The records that follow must be transcribed exactly, each one in full.

*** Block opens ***

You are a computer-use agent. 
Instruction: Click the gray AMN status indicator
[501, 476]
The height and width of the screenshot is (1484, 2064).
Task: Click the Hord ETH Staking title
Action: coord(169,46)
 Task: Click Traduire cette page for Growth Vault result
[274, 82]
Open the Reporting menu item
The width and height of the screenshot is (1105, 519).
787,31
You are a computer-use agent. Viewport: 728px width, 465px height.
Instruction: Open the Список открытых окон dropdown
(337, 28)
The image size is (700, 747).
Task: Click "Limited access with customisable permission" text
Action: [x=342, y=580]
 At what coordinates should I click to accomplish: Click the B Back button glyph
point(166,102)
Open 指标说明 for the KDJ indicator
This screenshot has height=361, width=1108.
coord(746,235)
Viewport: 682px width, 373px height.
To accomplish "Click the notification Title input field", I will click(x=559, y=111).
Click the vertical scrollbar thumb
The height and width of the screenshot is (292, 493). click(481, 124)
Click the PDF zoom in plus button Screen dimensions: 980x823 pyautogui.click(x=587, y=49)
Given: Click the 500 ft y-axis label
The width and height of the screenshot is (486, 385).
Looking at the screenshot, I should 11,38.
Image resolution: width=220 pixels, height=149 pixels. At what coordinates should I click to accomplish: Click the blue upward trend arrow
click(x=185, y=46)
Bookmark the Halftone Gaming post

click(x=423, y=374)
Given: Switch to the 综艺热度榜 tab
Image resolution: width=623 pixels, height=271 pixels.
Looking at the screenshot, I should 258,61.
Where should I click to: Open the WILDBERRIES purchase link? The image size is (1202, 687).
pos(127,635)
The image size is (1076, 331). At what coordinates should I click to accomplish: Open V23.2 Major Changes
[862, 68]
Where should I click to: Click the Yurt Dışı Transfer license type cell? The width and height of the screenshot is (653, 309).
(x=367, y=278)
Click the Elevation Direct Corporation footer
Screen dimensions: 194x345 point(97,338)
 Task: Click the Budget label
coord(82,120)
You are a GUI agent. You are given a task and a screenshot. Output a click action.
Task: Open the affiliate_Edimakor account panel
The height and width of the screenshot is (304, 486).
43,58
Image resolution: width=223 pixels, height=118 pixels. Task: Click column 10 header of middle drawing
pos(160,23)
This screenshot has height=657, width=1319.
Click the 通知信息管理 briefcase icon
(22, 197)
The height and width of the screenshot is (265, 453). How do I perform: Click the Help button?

*** Block closes ***

▸ Result:
You are a computer-use agent. 
Instruction: Click the gray AMN status indicator
[501, 476]
The height and width of the screenshot is (1484, 2064).
Task: Click the Hord ETH Staking title
Action: coord(169,46)
 Task: Click Traduire cette page for Growth Vault result
[274, 82]
Open the Reporting menu item
The width and height of the screenshot is (1105, 519).
787,31
You are a computer-use agent. Viewport: 728px width, 465px height.
Instruction: Open the Список открытых окон dropdown
(337, 28)
The image size is (700, 747).
Task: Click "Limited access with customisable permission" text
Action: [x=342, y=580]
 At what coordinates should I click to accomplish: Click the B Back button glyph
point(166,102)
Open 指标说明 for the KDJ indicator
This screenshot has height=361, width=1108.
coord(746,235)
Viewport: 682px width, 373px height.
To accomplish "Click the notification Title input field", I will click(x=559, y=111).
Click the vertical scrollbar thumb
The height and width of the screenshot is (292, 493). click(481, 124)
Click the PDF zoom in plus button Screen dimensions: 980x823 pyautogui.click(x=587, y=49)
Given: Click the 500 ft y-axis label
The width and height of the screenshot is (486, 385).
Looking at the screenshot, I should 11,38.
Image resolution: width=220 pixels, height=149 pixels. At what coordinates should I click to accomplish: Click the blue upward trend arrow
click(x=185, y=46)
Bookmark the Halftone Gaming post

click(x=423, y=374)
Given: Switch to the 综艺热度榜 tab
Image resolution: width=623 pixels, height=271 pixels.
Looking at the screenshot, I should 258,61.
Where should I click to: Open the WILDBERRIES purchase link? The image size is (1202, 687).
pos(127,635)
The image size is (1076, 331). At what coordinates should I click to accomplish: Open V23.2 Major Changes
[862, 68]
Where should I click to: Click the Yurt Dışı Transfer license type cell? The width and height of the screenshot is (653, 309).
(x=367, y=278)
Click the Elevation Direct Corporation footer
Screen dimensions: 194x345 point(97,338)
 Task: Click the Budget label
coord(82,120)
You are a GUI agent. You are given a task and a screenshot. Output a click action.
Task: Open the affiliate_Edimakor account panel
The height and width of the screenshot is (304, 486).
43,58
Image resolution: width=223 pixels, height=118 pixels. Task: Click column 10 header of middle drawing
pos(160,23)
This screenshot has height=657, width=1319.
Click the 通知信息管理 briefcase icon
(22, 197)
The height and width of the screenshot is (265, 453). How do I perform: Click the Help button?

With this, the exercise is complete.